• _What is expected_: Can you reproduce the recovery story word for word, starting with "I also struggled" and going on through "I left treatment."?

• _Page extract_:
┄┄┄┄┄┄┄┄┄┄┄┄┄┄┄┄┄┄┄┄

The Gift of Desperation

Lisa M, was certain that after a lifetime of dealing with fear, anorexia, psychiatrists and addiction that there had to be a different way to live. She was presented with the gift of desperation and was ready to put in the work.

Read below to read her journey at The Cedars and courageous story of hope.

Life before recovery:

“I came to The Cedars at the age of 44 after a lifetime of addictions. My first addiction started at the age of 12 with a diet which progressed over time to anorexia, bulimia and obesity. At 14 I was given my first psychiatric diagnosis and prescribed an antidepressant. From then until I came into treatment I have been diagnosed with PTSD, Schizoid Personality Disorder, Schizoaffective Disorder, Borderline Personality Disorder, Bipolar Mood Disorder and Major Depression with Psychotic Features.

Over the last 30 years I have taken antipsychotics, antidepressants, mood stabilisers, tranquillisers and sleeping tablets. At various times I would have ‘topped up’ with alcohol. I have also been given ECT on a few occasions, been in a lock up ward and had many admissions to various psychiatric wards. I tried to end my life many times. In 2006 I began self-harming and this became so severe in 2017 a surgeon treating my cuts told me I had 6 months to live if I continued as I was.

I knew after this that something had to change. My Mom suggested treatment for addiction issues, and although I didn’t believe I was an addict, I was ready and willing to try anything.

What Happened: 

I arrived at The Cedars so heavily medicated I barely remember the first 8 weeks. I felt frightened and overwhelmed but strangely secure knowing all I had to do was follow suggestions. I blindly did as I was told. It took 2 months to detox and after about 6 weeks I realised the hallucinations and suicidal thoughts had gone. It was hard because I suffered from excessive sweating and a sensation that I might pass out at any time. 

I also struggled to sleep. My concentration was very poor which meant it took me a lot longer than other patients to work through my steps. I knew I had to be willing to go to any lengths if I wanted to recover and be a proper Mom again. I could see in the staff the power of the program and with their support, encouragement, challenges and love, I not only worked through my steps in theory but was able to apply them after. 

‘Learning through doing’ helped me a lot when I left treatment. 

I began to realise that nothing external would ever fix me. Everything I had been searching for already lay within. I began to accept that I am intrinsically connected to everything around me and that feeling of being totally alone in the world disappeared. 

What It Is Like Now? 

After a lifetime trying to escape a nameless darkness I felt pursued me, I am slowly coming back to myself. I found acceptance around my past and realised that it has been a blessing because it has equipped me to help other people going through what I have been through. 

I can now hold my children and feel their breath against my neck and hearts beating next to mine. I have reconnected with life. I have found peace around the end of my marriage and opportunities have opened for me to begin working again in the area of mental health recovery. 

I now feel I have the tools to deal with life’s challenges.

I wake every morning full of hope and gratitude for what was, what is and what will be. I know at a very deep level that everything is exactly as it is meant to be. By going to meetings, connecting with my sponsor, helping others and doing my best to apply spiritual principles in everything I do, I know, one day at a time, I will be ok. 

After a lifetime of self-help books, religion, psychologists, psychiatrists and everything else I tried, I cannot thank The Cedars community enough for giving me back my life.”

┄┄┄┄┄┄┄┄┄┄┄┄┄┄┄┄┄┄┄┄

• _Records_:
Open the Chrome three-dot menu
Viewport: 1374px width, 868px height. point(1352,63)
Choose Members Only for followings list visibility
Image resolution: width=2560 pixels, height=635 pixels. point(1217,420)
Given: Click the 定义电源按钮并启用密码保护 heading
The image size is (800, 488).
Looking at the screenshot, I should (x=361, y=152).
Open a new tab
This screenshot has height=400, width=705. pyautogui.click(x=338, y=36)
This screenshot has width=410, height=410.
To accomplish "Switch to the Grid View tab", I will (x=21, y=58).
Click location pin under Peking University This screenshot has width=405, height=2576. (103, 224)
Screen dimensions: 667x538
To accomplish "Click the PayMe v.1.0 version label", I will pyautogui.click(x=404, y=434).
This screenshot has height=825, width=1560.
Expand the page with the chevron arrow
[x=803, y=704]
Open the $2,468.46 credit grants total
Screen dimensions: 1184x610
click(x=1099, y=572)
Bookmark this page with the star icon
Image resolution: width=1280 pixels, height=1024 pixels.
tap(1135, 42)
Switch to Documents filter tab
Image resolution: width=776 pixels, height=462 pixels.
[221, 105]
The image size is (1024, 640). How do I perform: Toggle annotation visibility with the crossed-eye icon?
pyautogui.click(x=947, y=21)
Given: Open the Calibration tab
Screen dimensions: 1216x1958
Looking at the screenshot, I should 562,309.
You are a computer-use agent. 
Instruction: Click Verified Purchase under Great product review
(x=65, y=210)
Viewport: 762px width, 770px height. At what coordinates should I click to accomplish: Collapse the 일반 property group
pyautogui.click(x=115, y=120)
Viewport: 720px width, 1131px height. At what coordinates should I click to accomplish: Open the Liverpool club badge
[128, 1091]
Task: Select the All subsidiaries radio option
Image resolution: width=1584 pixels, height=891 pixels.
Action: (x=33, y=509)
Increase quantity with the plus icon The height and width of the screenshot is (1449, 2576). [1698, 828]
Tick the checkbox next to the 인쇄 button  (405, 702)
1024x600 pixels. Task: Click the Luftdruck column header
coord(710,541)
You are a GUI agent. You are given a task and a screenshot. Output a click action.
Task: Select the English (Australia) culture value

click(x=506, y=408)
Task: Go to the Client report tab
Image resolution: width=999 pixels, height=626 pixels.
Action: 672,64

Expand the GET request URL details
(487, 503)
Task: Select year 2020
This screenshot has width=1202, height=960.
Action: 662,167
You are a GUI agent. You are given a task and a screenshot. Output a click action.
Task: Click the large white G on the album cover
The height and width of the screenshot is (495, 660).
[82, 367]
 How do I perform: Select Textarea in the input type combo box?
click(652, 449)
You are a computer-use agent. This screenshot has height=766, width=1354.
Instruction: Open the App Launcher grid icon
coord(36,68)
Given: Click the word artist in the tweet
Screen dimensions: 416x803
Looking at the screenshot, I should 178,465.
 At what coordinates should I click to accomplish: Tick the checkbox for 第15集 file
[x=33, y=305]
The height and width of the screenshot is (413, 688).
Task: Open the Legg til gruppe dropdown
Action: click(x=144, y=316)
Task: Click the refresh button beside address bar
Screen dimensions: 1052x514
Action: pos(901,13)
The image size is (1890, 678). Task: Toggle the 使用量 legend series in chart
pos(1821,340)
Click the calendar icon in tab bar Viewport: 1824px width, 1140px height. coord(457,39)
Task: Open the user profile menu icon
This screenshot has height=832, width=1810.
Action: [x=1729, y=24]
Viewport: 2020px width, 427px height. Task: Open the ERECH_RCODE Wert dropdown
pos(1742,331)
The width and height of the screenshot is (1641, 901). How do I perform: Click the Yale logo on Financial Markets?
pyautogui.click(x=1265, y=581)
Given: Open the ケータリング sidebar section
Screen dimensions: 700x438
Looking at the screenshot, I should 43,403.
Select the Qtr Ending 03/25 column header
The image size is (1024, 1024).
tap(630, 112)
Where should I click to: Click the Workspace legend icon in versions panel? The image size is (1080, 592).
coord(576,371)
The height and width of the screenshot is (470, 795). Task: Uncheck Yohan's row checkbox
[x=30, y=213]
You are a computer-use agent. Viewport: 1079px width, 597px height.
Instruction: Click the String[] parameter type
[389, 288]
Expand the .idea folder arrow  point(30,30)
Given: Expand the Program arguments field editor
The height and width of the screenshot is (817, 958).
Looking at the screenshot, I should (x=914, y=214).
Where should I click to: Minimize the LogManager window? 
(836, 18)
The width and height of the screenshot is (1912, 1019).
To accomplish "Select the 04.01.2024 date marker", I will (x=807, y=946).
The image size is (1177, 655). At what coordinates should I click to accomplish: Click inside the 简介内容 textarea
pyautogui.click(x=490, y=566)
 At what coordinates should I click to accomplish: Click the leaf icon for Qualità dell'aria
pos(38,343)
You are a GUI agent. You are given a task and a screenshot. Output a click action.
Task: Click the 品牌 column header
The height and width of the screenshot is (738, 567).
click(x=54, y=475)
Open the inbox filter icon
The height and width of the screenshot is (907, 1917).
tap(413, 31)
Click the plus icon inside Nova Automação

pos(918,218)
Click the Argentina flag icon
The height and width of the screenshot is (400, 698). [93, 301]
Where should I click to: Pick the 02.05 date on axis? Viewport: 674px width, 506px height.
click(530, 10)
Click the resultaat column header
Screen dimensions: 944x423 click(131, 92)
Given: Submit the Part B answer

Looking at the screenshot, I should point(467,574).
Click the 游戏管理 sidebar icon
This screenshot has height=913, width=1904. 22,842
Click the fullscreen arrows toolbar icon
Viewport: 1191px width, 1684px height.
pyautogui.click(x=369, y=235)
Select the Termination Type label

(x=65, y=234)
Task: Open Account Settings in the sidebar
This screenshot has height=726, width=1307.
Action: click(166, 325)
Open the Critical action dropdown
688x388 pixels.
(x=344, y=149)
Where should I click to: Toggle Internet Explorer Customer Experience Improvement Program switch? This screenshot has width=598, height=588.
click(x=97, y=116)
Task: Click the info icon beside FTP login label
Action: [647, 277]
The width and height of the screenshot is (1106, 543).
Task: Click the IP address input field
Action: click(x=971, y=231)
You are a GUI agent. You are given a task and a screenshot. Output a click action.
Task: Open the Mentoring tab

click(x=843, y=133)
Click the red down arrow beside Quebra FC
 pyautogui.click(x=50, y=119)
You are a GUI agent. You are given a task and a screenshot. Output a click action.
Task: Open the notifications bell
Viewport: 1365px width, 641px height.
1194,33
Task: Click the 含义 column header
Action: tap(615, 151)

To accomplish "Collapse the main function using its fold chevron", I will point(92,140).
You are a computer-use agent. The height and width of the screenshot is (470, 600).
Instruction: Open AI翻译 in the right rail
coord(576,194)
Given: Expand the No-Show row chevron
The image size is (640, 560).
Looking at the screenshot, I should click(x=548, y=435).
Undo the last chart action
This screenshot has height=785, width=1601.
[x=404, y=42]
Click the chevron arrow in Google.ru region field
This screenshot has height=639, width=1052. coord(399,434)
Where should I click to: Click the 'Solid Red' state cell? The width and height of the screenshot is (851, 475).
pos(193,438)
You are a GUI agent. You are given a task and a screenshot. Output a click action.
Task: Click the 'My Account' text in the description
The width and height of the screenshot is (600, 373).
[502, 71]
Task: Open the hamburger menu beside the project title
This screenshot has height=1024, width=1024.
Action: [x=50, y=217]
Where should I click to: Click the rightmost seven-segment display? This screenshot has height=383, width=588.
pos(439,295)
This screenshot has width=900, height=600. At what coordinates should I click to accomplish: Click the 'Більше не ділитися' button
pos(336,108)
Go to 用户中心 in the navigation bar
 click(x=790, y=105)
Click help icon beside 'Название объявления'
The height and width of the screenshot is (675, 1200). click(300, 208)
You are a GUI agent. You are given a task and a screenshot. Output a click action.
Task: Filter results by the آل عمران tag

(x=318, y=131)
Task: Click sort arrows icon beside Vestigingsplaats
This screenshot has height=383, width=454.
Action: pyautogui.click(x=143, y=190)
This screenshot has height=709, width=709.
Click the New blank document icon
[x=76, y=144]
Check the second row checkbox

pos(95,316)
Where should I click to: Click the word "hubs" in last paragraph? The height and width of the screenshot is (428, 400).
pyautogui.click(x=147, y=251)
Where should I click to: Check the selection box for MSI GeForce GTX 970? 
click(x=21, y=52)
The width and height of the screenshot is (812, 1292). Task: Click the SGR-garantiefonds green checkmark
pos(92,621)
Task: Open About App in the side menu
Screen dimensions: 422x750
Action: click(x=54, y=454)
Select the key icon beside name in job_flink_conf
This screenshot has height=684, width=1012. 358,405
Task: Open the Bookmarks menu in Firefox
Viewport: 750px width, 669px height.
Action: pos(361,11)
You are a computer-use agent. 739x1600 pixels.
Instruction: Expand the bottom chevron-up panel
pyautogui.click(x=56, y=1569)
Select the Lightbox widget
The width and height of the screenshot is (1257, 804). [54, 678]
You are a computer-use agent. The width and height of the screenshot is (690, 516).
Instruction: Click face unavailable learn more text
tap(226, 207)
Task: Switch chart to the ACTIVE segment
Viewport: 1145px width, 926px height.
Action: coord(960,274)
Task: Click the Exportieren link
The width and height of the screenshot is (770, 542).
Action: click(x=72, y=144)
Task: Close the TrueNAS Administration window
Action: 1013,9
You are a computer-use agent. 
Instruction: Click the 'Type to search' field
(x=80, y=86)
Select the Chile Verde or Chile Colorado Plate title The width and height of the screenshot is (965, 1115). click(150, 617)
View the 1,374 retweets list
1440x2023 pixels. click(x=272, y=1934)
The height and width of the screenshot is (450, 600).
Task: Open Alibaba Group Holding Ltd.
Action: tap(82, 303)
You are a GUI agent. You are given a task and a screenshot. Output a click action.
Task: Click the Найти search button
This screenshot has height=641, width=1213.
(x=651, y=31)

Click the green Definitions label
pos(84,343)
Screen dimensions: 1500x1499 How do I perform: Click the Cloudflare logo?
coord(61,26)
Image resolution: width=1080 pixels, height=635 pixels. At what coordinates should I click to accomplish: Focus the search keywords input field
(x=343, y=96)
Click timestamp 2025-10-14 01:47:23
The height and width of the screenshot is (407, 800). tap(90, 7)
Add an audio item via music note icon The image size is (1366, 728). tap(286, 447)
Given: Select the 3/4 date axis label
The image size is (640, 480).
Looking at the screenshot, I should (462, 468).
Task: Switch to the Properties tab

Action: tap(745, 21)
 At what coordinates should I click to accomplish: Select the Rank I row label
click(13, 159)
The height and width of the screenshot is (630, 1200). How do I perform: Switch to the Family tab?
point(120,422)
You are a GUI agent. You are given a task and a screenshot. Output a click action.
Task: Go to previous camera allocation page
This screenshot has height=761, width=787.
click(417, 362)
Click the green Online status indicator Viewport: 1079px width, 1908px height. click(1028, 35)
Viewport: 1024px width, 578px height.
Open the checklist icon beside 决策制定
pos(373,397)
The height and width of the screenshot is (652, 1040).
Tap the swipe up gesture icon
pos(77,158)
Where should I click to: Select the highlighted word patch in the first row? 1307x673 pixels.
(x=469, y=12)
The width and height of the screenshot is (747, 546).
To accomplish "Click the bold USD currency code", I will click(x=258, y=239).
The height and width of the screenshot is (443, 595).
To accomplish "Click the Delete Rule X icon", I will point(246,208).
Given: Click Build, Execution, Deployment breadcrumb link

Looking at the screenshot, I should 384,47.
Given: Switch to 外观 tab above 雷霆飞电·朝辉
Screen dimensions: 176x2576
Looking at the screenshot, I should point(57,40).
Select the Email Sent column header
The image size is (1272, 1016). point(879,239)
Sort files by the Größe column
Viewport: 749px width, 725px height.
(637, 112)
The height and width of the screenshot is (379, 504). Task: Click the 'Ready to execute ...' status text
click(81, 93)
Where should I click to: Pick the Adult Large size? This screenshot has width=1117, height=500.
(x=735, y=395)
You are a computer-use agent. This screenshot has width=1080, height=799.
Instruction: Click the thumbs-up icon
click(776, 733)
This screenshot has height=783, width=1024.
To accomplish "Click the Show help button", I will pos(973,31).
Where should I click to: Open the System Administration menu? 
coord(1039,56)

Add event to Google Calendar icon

┄┄┄┄┄┄┄┄┄┄┄┄┄┄┄┄┄┄┄┄

• _Exercise response_:
I also struggled to sleep. My concentration was very poor which meant it took me a lot longer than other patients to work through my steps. I knew I had to be willing to go to any lengths if I wanted to recover and be a proper Mom again. I could see in the staff the power of the program and with their support, encouragement, challenges and love, I not only worked through my steps in theory but was able to apply them after. 

‘Learning through doing’ helped me a lot when I left treatment.